Elle avait en ce temps là un petit ami, un certain MARX, lui aussi valet dans une maison voisine de celle où elle logeait. Elle lui avait déjà à plusieurs reprises accordé ses faveurs sich unehlich vermischt, mais ce Marx ne l’avait apparemment pas accompagnée ce soir là.
Sur le chemin du retour, à son retour du bal, elle est abordée par un homme qu’elle a d'abord pris pour ce MARX : ils se laissent un peu distancer par le reste du groupe et là, derrière un bosquet, arrive ce qui devait arriver : die Unzucht mit demselben verricht…
sich unehlich vermischt... die Unzucht verricht ... kalt und unatürlich befunden
Rien que du très banal, pour l’instant, sauf que, au moment de l’acte, elle trouve le contact avec son compagnon très inhabituel: elle ressent un membre kalt und unatürlich, froid comme la glace et qui n'avait rien de naturel ou d'humain.
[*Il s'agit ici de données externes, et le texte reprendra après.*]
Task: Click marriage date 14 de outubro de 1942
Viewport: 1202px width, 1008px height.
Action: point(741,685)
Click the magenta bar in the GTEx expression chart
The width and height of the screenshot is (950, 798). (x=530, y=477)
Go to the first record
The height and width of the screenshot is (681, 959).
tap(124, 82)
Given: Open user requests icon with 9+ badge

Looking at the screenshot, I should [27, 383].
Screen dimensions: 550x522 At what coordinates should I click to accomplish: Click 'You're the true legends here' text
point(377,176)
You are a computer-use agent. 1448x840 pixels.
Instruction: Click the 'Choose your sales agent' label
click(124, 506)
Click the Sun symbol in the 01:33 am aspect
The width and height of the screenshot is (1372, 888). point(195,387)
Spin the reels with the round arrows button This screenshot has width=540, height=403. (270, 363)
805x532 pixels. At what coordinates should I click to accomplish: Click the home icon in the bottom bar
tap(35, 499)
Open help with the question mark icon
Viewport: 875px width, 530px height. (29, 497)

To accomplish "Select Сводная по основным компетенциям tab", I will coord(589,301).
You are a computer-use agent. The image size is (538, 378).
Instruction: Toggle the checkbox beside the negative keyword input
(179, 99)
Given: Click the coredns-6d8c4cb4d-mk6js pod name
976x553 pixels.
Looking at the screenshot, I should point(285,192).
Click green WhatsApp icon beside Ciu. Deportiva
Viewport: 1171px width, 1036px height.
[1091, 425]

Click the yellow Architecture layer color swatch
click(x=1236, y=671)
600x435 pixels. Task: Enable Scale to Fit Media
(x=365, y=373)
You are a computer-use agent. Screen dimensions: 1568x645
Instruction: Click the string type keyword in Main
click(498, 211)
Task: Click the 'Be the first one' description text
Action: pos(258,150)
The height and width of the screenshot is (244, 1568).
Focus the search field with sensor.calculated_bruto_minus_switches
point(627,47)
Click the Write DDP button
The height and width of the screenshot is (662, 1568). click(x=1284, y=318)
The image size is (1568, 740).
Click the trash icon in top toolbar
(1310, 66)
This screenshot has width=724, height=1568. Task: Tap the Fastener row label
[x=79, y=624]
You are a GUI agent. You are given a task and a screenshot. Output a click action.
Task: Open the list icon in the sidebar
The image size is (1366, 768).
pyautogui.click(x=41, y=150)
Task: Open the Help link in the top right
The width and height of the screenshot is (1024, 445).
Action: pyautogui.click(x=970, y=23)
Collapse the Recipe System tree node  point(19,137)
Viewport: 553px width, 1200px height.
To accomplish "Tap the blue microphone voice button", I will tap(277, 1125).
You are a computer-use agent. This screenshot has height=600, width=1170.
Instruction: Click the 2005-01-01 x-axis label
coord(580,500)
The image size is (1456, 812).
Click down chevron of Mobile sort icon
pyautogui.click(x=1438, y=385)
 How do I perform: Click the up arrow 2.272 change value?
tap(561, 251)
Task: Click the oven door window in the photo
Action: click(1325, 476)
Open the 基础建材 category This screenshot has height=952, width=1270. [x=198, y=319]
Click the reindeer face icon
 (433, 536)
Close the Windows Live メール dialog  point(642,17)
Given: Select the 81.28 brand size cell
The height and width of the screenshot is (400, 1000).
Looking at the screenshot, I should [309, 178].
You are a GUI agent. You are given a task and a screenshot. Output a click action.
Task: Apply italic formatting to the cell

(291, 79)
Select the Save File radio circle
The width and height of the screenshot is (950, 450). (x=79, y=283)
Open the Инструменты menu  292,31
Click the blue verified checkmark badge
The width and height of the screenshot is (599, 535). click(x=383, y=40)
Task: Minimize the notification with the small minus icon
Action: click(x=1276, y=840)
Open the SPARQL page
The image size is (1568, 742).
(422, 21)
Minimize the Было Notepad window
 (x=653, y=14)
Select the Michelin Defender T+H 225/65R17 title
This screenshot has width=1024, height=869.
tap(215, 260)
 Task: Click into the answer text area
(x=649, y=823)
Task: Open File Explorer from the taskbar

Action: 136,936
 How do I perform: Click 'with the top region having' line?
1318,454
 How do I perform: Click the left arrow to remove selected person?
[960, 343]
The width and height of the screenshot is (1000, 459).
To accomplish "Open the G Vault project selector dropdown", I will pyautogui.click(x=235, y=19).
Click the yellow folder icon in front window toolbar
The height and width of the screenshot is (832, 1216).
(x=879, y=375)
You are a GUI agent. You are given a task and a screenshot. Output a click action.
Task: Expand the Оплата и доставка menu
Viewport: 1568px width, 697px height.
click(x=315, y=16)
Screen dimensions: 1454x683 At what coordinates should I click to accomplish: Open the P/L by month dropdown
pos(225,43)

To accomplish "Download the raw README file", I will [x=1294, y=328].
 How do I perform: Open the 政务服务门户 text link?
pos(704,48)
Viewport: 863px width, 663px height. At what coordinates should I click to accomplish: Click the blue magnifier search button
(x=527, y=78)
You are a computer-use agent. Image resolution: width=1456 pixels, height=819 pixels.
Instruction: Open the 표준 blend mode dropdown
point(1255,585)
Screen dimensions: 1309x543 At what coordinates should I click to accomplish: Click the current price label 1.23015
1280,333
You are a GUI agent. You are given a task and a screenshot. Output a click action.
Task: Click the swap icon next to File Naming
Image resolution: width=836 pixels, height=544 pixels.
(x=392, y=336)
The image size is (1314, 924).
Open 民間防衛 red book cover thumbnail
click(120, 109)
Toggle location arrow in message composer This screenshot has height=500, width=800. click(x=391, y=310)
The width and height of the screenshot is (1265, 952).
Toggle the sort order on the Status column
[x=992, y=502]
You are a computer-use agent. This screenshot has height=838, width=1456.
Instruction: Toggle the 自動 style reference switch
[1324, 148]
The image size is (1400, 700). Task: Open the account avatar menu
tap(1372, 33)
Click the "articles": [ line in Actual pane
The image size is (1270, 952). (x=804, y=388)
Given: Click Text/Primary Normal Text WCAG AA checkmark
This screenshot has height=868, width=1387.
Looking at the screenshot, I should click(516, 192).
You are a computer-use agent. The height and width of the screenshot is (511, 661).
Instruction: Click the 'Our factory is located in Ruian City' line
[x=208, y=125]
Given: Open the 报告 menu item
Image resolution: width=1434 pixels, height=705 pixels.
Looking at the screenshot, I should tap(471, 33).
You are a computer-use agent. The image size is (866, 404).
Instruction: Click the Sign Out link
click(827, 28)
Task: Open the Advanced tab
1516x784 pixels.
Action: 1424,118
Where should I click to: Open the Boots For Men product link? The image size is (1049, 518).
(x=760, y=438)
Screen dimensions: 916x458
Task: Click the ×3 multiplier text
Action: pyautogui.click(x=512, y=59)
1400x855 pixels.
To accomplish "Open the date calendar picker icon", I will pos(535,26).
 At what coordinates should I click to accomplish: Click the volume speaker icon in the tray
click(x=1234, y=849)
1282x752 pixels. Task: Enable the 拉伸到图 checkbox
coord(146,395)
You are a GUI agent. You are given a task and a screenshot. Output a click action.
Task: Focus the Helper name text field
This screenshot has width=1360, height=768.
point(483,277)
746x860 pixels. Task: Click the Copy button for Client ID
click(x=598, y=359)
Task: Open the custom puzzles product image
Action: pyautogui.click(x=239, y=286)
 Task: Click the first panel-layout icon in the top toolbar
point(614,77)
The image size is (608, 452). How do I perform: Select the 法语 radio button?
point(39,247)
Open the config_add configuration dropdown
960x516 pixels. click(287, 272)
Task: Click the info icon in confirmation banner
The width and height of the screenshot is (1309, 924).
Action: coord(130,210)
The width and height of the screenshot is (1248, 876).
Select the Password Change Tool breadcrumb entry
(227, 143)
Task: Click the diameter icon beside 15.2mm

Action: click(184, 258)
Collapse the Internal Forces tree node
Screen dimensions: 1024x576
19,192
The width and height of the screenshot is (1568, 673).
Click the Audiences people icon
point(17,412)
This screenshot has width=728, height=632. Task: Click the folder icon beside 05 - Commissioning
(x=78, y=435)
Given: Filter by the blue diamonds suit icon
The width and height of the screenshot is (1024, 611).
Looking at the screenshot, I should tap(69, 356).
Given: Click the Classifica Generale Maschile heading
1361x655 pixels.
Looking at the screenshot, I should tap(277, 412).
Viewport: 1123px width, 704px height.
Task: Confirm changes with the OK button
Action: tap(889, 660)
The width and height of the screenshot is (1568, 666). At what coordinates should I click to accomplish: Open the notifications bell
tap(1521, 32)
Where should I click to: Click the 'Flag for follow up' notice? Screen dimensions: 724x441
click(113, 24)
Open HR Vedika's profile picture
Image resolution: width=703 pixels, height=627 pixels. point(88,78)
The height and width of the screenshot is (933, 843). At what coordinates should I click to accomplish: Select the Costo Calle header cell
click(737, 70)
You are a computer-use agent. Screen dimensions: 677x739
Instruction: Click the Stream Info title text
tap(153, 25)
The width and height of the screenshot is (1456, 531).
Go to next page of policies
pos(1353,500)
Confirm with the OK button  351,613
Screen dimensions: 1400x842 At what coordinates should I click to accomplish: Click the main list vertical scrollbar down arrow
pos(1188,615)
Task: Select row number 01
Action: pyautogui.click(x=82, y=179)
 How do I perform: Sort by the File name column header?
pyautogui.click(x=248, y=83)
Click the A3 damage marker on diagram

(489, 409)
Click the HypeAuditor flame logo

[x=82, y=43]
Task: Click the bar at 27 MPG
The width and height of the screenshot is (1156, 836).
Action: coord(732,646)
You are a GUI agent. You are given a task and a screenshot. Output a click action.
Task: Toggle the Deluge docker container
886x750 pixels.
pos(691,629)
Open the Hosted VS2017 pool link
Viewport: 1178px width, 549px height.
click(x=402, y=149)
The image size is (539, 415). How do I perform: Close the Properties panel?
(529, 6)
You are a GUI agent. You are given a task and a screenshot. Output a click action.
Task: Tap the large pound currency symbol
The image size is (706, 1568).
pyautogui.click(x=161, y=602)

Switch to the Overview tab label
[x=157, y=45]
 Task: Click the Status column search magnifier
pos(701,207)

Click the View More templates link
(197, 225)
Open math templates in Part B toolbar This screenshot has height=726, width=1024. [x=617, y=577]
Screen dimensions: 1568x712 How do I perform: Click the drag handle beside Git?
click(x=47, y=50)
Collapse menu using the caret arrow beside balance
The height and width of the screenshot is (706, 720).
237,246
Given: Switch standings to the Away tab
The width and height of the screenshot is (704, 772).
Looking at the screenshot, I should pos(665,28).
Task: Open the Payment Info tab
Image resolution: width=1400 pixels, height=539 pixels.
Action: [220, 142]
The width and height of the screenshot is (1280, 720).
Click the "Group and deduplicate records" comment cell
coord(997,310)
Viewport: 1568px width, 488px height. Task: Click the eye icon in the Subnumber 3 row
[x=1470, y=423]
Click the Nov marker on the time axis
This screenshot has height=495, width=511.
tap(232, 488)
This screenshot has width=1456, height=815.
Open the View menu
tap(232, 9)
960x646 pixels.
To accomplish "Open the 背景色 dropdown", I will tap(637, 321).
Surprise et effrayée elle s’écrie : tu n’es pas mon MARX ! , ce à quoi il répond :
Du hast dich mir einmahl underworffen, due musst jetzund mein sein und thuen was ich dir befilch!
tu m’as cédé une première fois, désormais tu m’appartiens et tu dois faire ce que je t’ordonne…
Dans sa frayeur, elle prononce le nom de Dieu et aussitôt, il disparaît…
Trois jours plus tard, le même homme la rejoint dans la grange alors qu’elle préparait du foin pour le bétail, lui demande à nouveau ses faveurs, elle lui cède et, comme la première froid elle le trouve froid, d’un contact glacial…
Il lui révèle son nom, il s’appelle PETERLEIN et lui demande de renier Dieu et tous les saints.
Elle obéit et renie Dieu et tous les Saints.
Trois semaines plus tard, il revient vers elle, toujours de nuit, lui ordonne de prendre place sur un veau de l’étable de son maître, lui-même montait un jeune cheval, un poulain, et dans cet équipage, ils se sont rendus ensemble, par les airs, sur une prairie où se trouvaient réunies une douzaine de personnes, hommes et femmes, dont elle ne connaissait personne, hormis deux femmes, mortes depuis, exécutées comme sorcières…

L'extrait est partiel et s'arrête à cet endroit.